I see what you mean, but don't "master" and "main" also imply some special authority? Trunk-based development with branches forking off and merging back into the trunk (a DAG, unlike a real tree! :) is an extremely common workflow.
And consider that because every folder can have its own .git subfolder, we can have several paralle trunks/repositories at the same time, meaning we have a forest.
I haven't really seen specific guidelines as to when and why should anyone start a new repo. Are there some? Or is "mono-repo" the best solution, and when and for whom. Surely we need more than one git-repo in the whole world?!

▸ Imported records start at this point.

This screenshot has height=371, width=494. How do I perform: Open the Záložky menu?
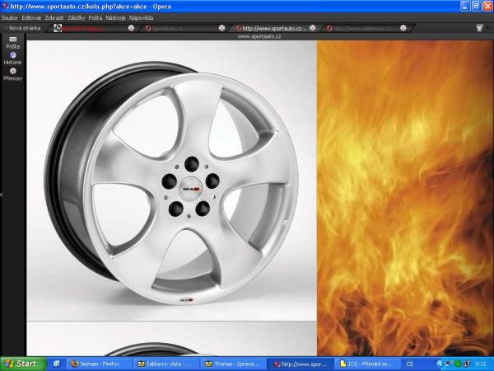point(77,17)
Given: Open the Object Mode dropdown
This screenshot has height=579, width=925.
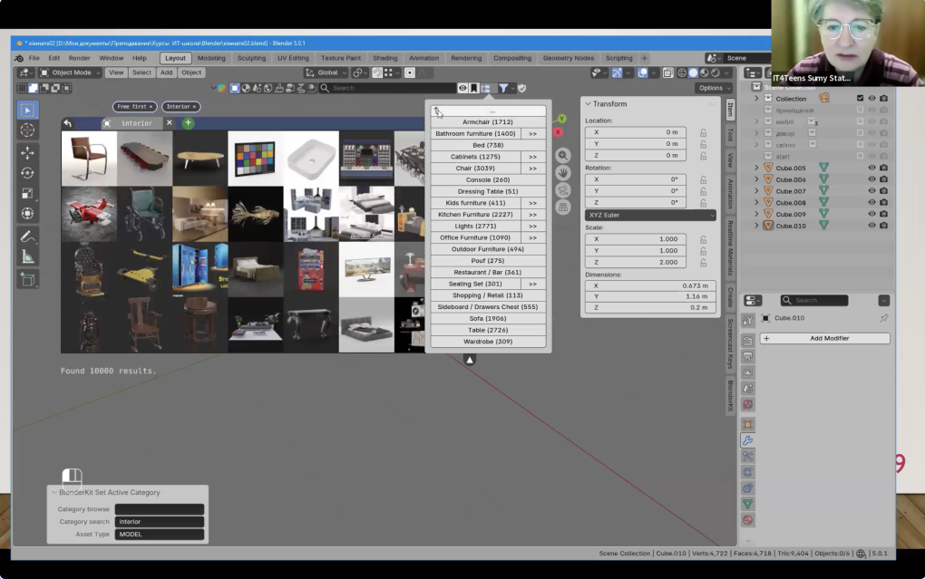Looking at the screenshot, I should point(71,72).
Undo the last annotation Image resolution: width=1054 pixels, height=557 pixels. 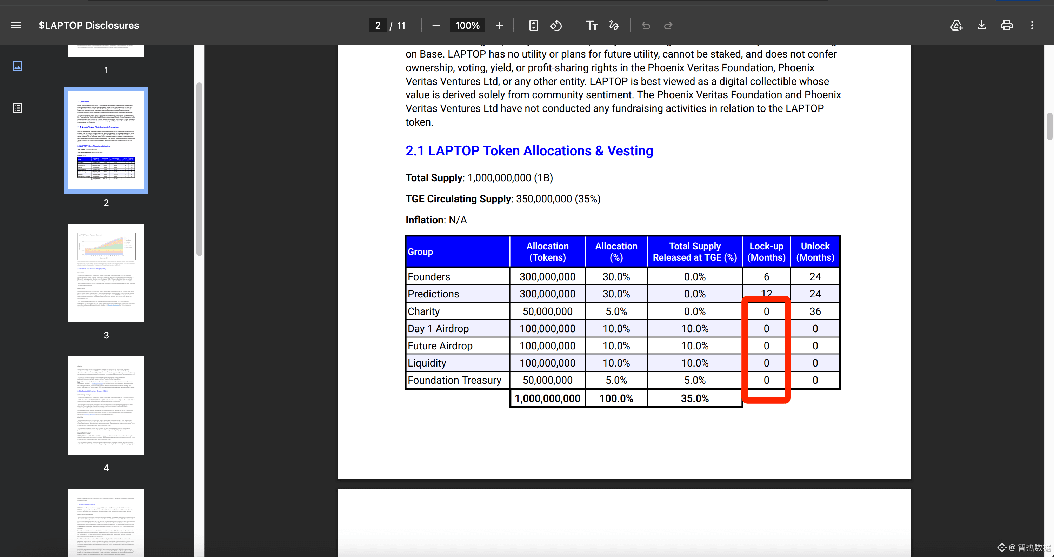(646, 25)
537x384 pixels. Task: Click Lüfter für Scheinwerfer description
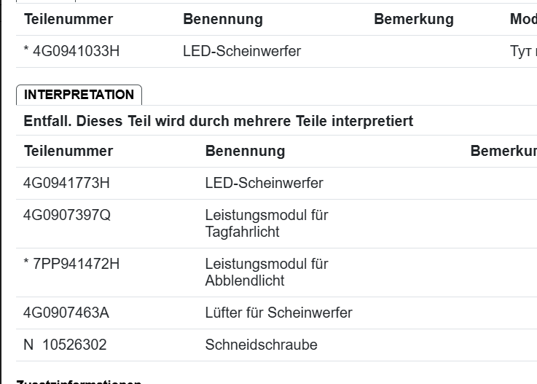pyautogui.click(x=279, y=313)
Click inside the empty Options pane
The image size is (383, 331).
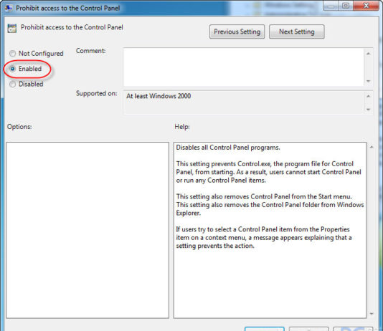click(88, 230)
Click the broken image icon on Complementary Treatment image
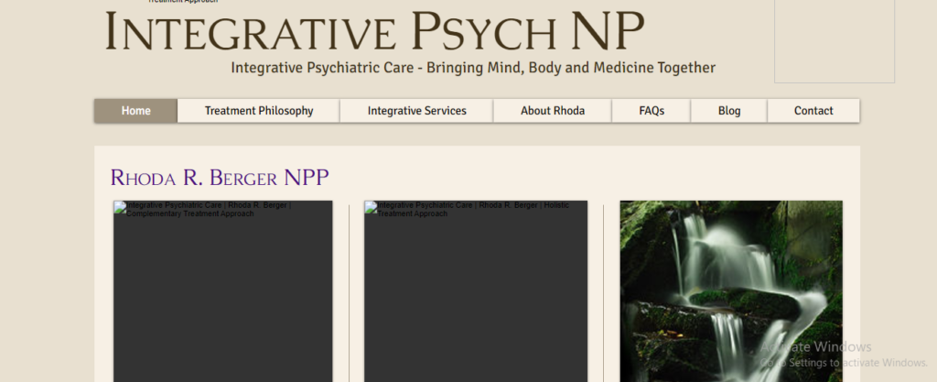This screenshot has height=382, width=937. [x=120, y=207]
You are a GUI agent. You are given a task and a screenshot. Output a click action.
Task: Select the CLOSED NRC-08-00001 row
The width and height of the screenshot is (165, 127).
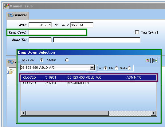(x=88, y=83)
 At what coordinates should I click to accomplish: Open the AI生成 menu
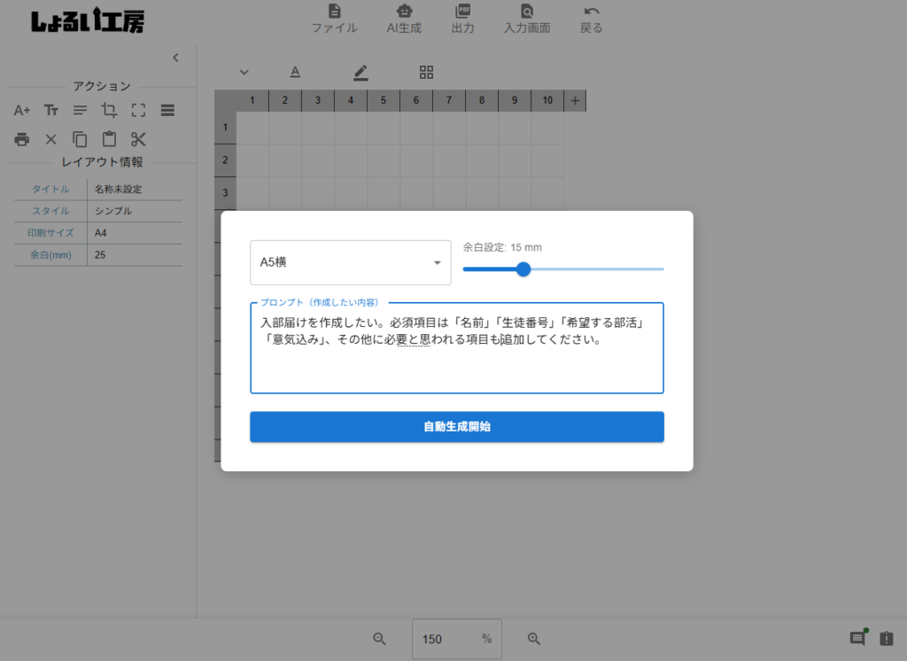pyautogui.click(x=404, y=19)
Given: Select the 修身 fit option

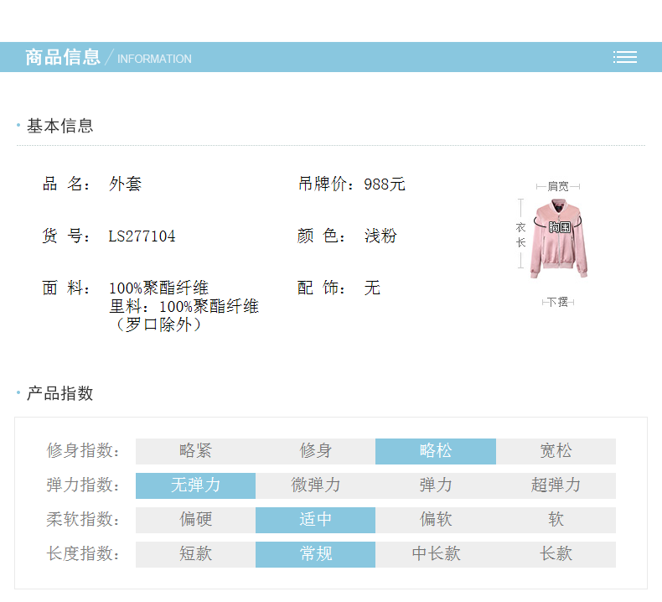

In fact, Mercurial uses the term “bookmark” for its lightweight, git-like branching. Mercurial’s branches have slightly different semantics and can’t be deleted like bookmarks or git branches
If you move the branch to point somewhere else, then it's better/more accurately said that you changed the name to refer to a different branch. We can think of branches as the chains of commits; it's the names we give them that 'wander' both as we commit and if we move them to a different branch. But merging (as it were!) the concepts of branches and names for their tips is convenient, and often equivalent/inconsequential.
Branches are pointers to a commit and that pointer is refreshed when a new commit is created. One could say they are a wandering tag (without explaining a tag for now).
The actual chain of commits that represent what we see as branch comes from the commits themselves. Those commits point back to their parent commit.
And then one can see why no branch has any special meaning: It is a chain of related commits with a named entrypoint. Once you delete a branch (i.e. the named wandering pointer to a commit), you cannot identify a branch as such anymore. It is just a chain of related commits without a named label now. And nothing besides the name distinguished the branch from other commit chains before.
The master/dev/release branches are then a convention to keep an updated commit pointer on the chain of commits containing changes of interest.